Probably the best way to secure Super-Cables is to
run them through tunnels deep underground. Burial
could significantly reduce public and political opposition
to the construction of new lines.
The costs of tunneling are high, but they have been
falling as underground construction and microtunneling
have made great strides, as demonstrated by New York
City's Water Tunnel Number 3 and the giant storm sewers
in Chicago. Automated boring machines are now digging
a 10.4-kilometer-long, 14.4--meter-diameter hydroelectric
tunnel beside the Niagara River, at a cost of $600
million. Recent studies at Fermilab estimated the
price of an 800-kilometer-long, three-meter-wide,
150-meter-deep tunnel at less than $1,000 a meter.
Super-Cables would carry many times the power of
existing transmission lines, which helps the economic
case for burial.

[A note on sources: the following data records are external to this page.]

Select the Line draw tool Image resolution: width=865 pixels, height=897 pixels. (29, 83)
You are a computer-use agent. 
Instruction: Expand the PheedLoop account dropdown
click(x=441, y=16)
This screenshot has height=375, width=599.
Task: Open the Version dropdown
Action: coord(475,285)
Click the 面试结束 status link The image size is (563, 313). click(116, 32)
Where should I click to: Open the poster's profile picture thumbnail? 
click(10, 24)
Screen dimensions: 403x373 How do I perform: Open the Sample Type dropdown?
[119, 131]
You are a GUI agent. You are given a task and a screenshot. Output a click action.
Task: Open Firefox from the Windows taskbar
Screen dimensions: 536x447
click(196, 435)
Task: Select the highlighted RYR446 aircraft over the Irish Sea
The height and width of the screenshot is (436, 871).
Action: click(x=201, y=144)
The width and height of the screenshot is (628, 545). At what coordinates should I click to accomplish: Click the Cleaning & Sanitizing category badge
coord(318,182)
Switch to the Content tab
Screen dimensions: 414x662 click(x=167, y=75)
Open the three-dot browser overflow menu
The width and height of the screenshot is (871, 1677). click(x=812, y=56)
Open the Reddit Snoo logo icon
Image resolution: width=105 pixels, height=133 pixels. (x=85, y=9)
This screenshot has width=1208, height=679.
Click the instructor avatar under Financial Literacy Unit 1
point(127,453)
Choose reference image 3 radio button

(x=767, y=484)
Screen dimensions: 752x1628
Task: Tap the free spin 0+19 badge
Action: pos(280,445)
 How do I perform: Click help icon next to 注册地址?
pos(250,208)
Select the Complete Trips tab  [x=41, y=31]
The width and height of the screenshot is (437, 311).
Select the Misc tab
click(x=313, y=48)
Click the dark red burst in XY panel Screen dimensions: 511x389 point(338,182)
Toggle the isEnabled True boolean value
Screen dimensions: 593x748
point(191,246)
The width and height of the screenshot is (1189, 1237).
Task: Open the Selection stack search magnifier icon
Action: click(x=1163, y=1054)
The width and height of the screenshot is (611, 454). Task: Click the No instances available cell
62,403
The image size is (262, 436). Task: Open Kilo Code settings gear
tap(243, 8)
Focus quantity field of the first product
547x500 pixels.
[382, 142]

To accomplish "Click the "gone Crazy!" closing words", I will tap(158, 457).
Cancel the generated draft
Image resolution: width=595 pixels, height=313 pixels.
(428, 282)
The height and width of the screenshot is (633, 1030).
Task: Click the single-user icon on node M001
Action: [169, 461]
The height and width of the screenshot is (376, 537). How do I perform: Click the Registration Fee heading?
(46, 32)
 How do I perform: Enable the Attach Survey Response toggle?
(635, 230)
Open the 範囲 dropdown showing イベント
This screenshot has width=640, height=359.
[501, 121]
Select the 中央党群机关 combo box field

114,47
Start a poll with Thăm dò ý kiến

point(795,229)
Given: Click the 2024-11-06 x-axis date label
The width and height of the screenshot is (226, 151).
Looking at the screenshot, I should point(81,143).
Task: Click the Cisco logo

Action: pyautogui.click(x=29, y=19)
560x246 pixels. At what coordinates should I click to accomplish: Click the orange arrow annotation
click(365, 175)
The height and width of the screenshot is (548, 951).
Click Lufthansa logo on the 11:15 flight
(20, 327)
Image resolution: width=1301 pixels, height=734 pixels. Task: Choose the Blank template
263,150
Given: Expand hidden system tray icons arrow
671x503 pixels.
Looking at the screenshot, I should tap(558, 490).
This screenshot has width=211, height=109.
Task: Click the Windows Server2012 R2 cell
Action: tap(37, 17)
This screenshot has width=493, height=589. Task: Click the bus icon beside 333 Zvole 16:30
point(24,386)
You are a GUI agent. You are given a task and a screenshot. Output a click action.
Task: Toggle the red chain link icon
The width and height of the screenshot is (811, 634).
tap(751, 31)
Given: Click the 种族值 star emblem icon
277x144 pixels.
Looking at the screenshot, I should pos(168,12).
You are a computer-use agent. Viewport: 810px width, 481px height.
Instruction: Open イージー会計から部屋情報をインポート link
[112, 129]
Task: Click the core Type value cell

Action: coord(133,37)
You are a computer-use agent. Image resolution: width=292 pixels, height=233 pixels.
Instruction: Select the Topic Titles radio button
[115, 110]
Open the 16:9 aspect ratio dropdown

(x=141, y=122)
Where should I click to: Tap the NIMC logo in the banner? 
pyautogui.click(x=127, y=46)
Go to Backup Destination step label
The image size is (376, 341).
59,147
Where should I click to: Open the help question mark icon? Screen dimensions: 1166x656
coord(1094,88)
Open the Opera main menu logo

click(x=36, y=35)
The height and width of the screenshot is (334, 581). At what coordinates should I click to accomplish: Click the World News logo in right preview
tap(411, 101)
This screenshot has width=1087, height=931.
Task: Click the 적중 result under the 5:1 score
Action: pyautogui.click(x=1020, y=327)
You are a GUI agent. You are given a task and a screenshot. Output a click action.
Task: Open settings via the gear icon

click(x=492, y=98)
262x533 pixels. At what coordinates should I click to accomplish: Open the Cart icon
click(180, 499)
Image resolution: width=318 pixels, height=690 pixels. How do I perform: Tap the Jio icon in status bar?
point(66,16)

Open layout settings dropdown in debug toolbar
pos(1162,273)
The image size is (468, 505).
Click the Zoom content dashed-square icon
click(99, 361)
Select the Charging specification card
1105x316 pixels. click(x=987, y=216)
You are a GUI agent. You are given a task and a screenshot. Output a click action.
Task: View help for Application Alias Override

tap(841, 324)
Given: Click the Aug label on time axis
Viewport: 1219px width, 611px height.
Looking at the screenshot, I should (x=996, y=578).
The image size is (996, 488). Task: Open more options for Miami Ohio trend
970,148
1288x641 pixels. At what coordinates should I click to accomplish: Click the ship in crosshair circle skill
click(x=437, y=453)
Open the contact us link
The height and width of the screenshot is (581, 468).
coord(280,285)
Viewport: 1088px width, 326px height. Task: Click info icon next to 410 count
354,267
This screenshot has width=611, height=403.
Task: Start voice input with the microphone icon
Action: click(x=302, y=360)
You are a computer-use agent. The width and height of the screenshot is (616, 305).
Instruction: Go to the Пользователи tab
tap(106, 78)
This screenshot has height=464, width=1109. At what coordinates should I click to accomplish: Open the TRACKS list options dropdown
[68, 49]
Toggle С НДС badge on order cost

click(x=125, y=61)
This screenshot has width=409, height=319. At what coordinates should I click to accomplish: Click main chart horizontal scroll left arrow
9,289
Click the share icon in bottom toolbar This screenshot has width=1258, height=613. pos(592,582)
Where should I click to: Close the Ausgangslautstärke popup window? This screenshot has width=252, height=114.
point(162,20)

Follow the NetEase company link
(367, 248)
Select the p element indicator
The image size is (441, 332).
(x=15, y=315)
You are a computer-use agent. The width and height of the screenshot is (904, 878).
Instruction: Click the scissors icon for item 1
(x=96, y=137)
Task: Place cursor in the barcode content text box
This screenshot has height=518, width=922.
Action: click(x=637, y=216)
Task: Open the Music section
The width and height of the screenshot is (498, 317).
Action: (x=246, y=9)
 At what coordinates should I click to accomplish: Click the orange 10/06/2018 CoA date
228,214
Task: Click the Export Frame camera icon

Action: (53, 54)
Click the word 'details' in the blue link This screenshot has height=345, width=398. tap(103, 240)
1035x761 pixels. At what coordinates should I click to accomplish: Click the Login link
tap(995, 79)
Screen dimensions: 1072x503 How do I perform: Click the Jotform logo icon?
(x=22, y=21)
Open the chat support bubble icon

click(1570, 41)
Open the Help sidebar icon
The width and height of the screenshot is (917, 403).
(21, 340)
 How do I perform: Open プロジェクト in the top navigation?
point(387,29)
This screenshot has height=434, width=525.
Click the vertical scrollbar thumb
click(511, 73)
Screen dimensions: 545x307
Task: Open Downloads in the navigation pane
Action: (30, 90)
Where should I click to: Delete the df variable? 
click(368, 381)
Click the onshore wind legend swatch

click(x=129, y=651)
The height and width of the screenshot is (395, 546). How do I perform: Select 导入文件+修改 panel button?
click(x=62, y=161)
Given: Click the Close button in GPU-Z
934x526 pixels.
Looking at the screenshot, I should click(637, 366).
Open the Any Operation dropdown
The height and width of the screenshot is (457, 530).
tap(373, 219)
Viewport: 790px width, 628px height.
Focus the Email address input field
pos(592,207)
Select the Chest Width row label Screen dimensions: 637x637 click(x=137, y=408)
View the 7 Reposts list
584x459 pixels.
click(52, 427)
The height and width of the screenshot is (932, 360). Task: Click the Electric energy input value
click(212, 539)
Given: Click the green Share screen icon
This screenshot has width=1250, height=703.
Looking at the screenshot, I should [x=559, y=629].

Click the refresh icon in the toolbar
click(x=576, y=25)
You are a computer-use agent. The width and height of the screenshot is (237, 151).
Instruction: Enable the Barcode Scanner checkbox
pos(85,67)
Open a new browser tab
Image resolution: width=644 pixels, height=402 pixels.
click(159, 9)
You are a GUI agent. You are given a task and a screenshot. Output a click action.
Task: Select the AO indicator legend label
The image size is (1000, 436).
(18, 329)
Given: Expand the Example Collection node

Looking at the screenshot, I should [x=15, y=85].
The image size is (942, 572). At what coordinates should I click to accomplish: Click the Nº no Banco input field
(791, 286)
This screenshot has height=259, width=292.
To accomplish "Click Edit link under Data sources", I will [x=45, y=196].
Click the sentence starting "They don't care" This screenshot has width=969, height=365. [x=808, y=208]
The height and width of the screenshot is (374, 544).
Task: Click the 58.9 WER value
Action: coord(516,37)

But the potential for further technology
innovation and the limits imposed by the economics
of underground construction need more exploration.
To jump-start the Super-Grid, and to clarify the
costs, participants in the 2004 SuperGrid workshop
proposed constructing a one-kilometer-long Super-Cable
to carry several hundred megawatts. This first segment
would simply test the superconducting components,
using liquid nitrogen to cool them. The project could
be sponsored by the DOE, built at a suitable national
laboratory site, and overseen by a consortium of electric
utilities and regional transmission operators. Success
on that prototype should lead to a 30- to 80-kilometer
demonstration project that relieves real bottlenecks
on today's grid by supplementing chronically congested
interties between adjacent regional grids.
Beyond that, price may largely determine whether
any country will muster the political and social will
to construct a Super-Grid. The investment will undoubtedly
be enormous: perhaps $1 trillion in today's dollars
and in any case beyond the timescale attractive to
private investment. It is difficult to estimate the
cost of a multidecade, multigenerational Super-Grid
effort. But one can judge the ultimate benefits: a
carbonless, ecologically gentle domestic energy infrastructure
yielding economic and physical security.